**TASK DESCRIPTION**
Extract all lines in the data that contain the word "Open".

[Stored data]
----

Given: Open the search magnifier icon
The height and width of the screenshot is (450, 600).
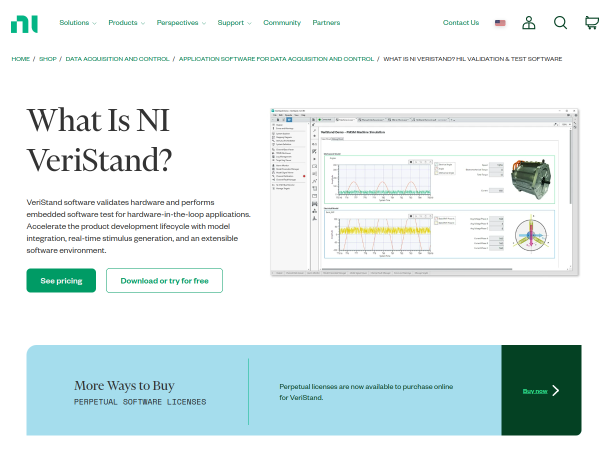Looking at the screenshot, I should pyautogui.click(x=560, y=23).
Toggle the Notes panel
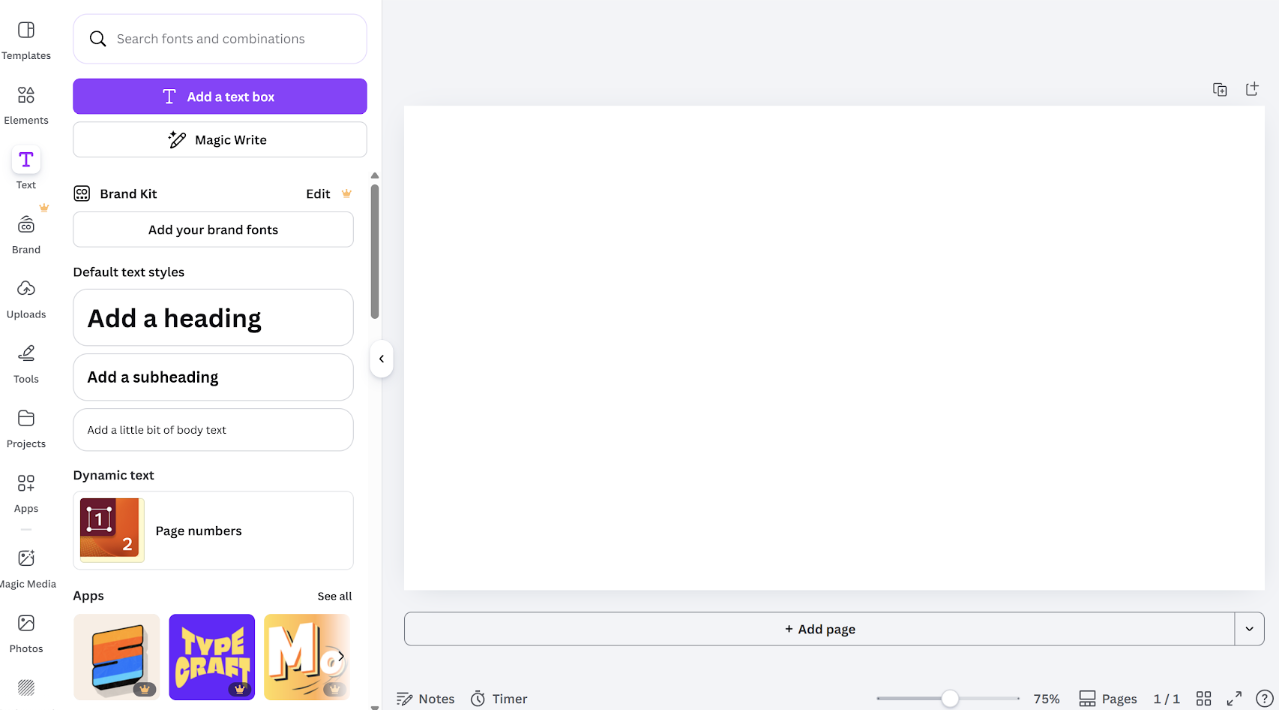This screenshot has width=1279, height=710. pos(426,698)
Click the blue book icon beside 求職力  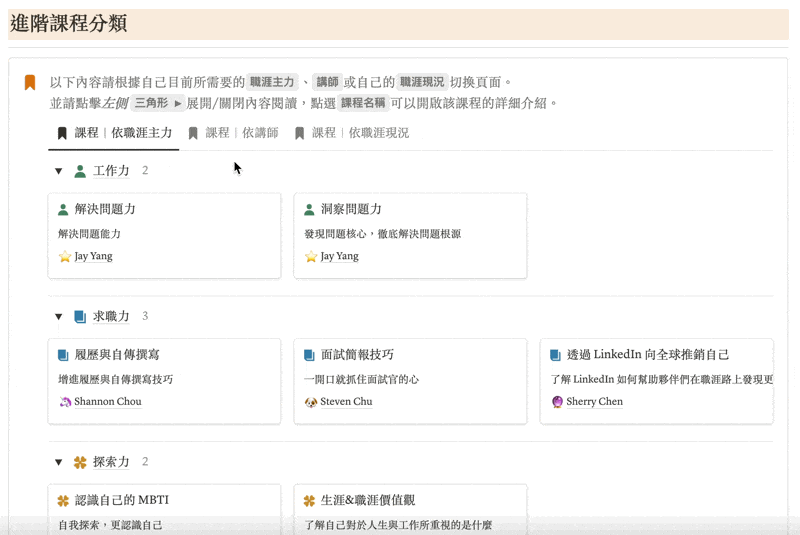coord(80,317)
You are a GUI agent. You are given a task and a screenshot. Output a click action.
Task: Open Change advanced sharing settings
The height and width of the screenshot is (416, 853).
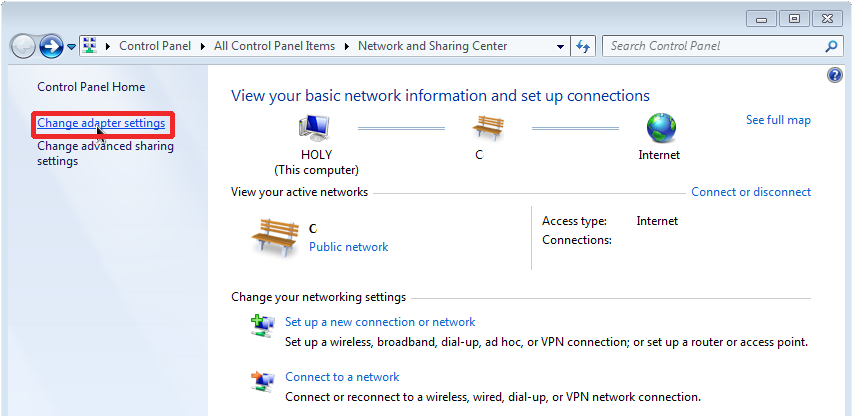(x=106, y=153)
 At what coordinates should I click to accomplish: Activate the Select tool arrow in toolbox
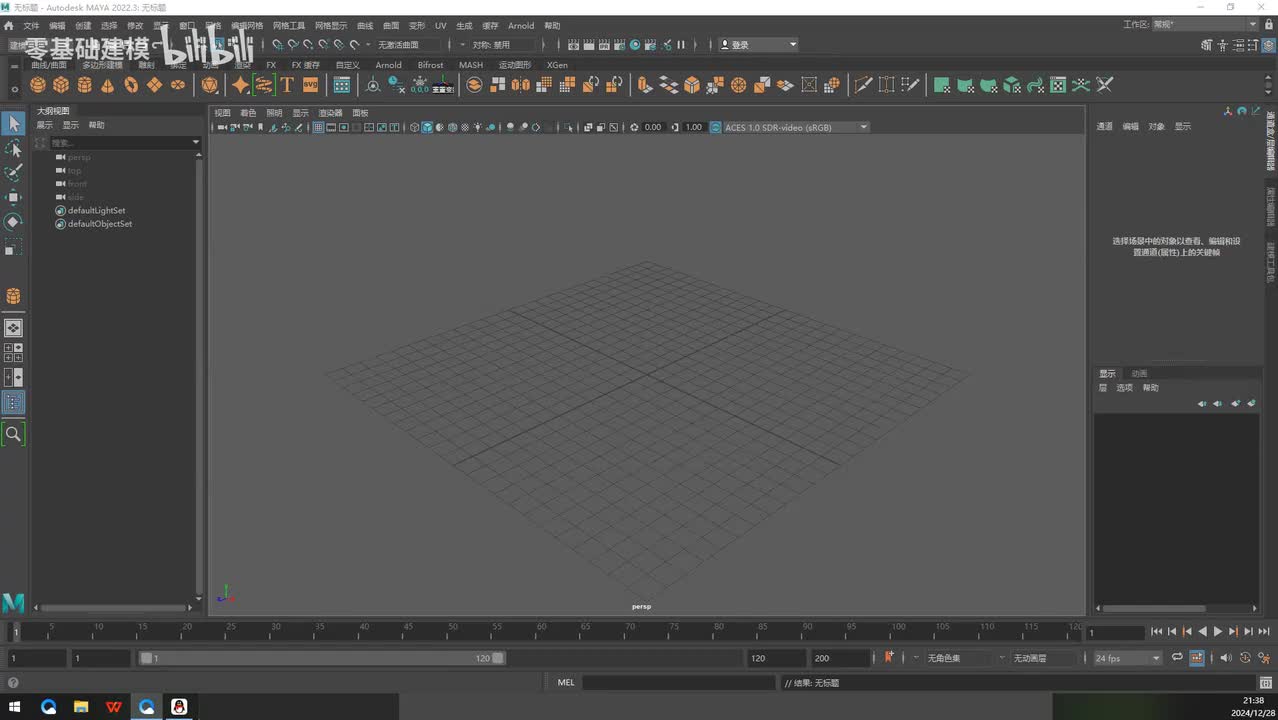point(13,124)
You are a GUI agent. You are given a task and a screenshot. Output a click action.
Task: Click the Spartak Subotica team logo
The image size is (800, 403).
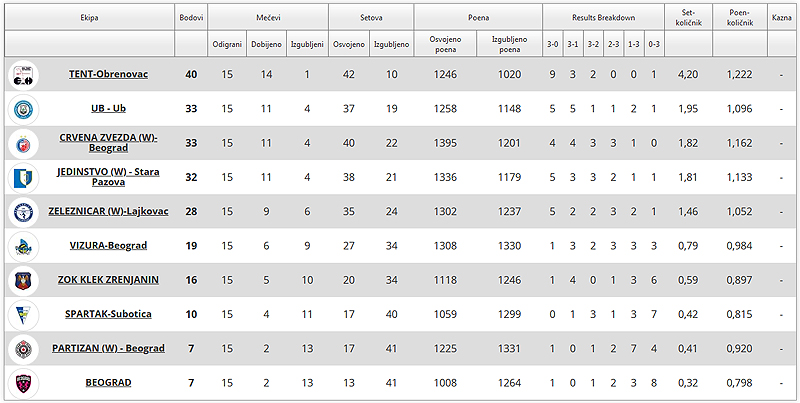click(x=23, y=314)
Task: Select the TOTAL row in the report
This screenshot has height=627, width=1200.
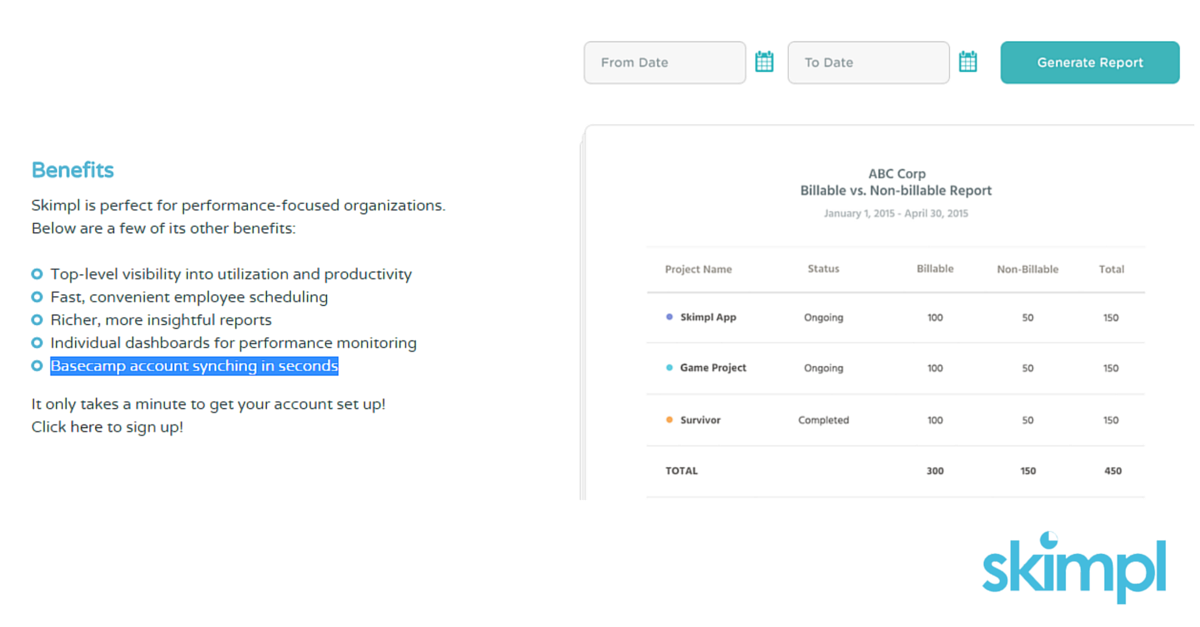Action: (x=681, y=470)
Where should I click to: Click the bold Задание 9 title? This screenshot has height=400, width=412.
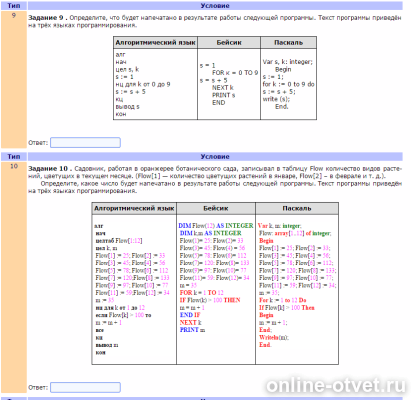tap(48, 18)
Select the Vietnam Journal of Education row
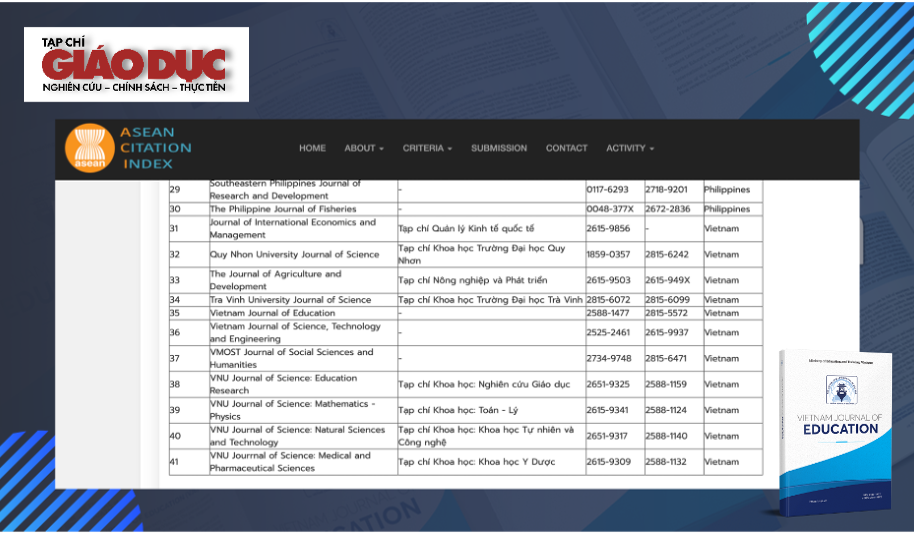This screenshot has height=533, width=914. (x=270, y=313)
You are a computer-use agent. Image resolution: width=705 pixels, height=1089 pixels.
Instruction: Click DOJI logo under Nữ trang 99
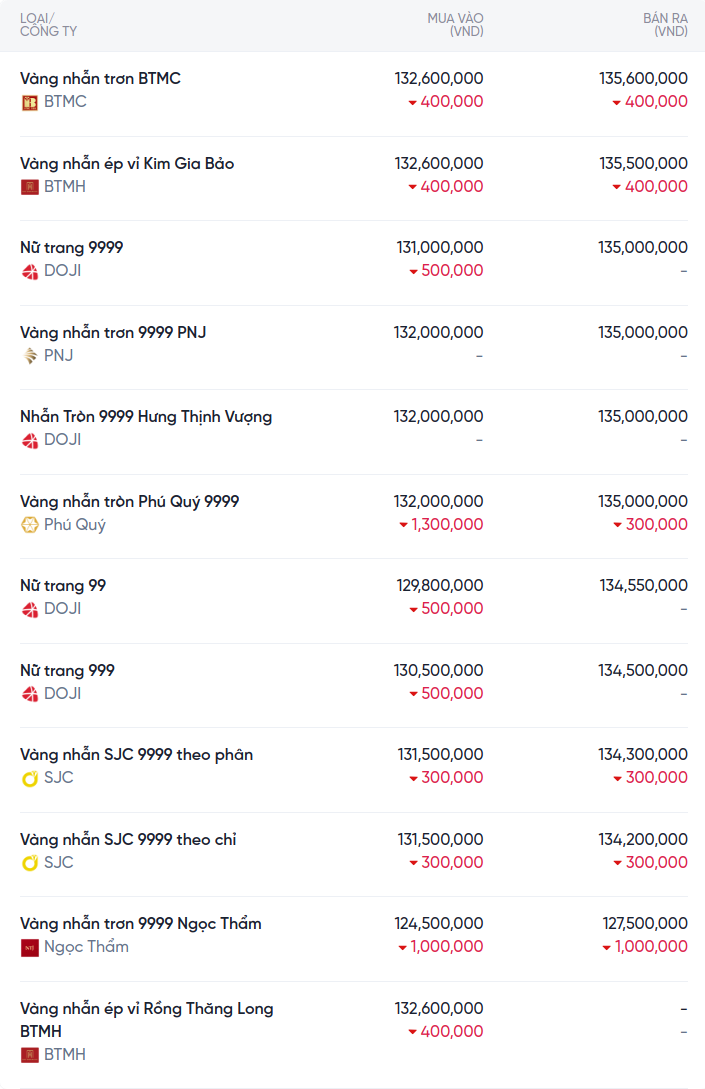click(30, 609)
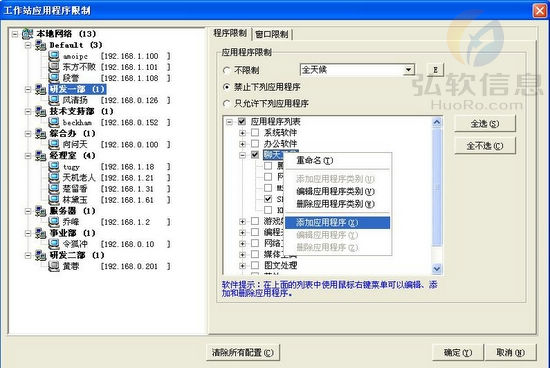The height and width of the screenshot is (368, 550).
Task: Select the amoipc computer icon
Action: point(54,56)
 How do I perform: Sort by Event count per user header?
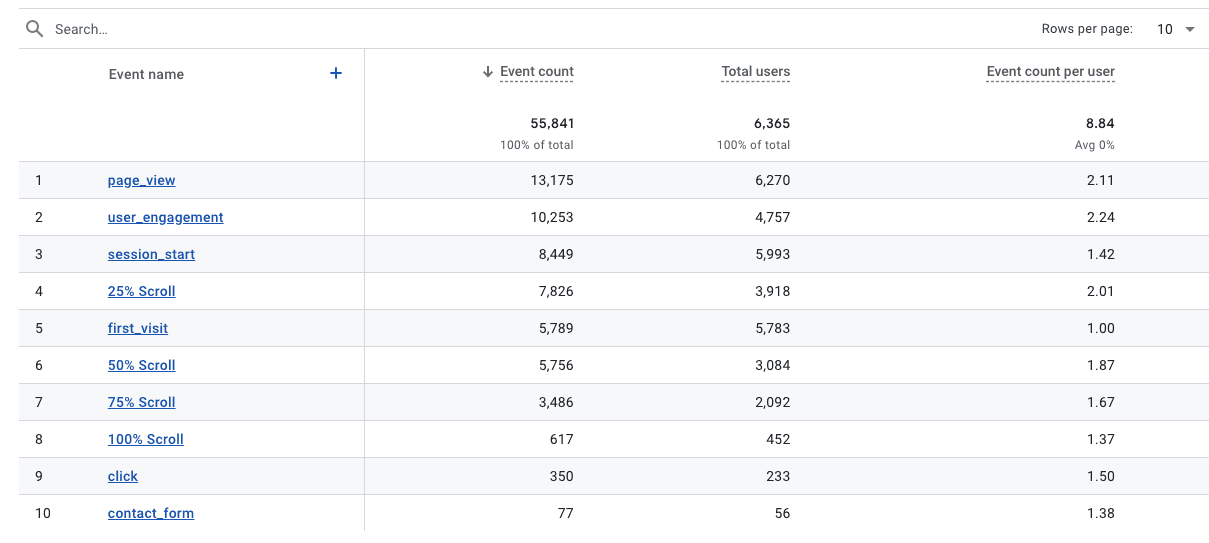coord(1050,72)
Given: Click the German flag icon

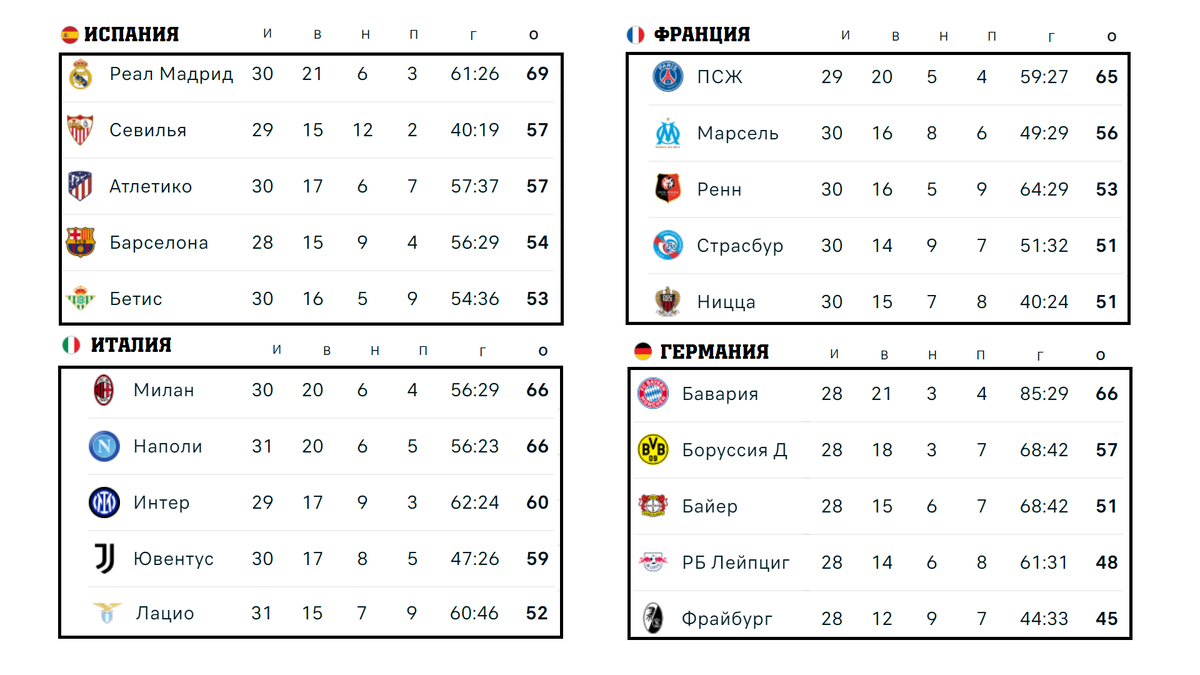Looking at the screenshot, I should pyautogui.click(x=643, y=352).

----

**REPLY**
Given: Open the search magnifier icon
Task: Open Change advanced sharing settings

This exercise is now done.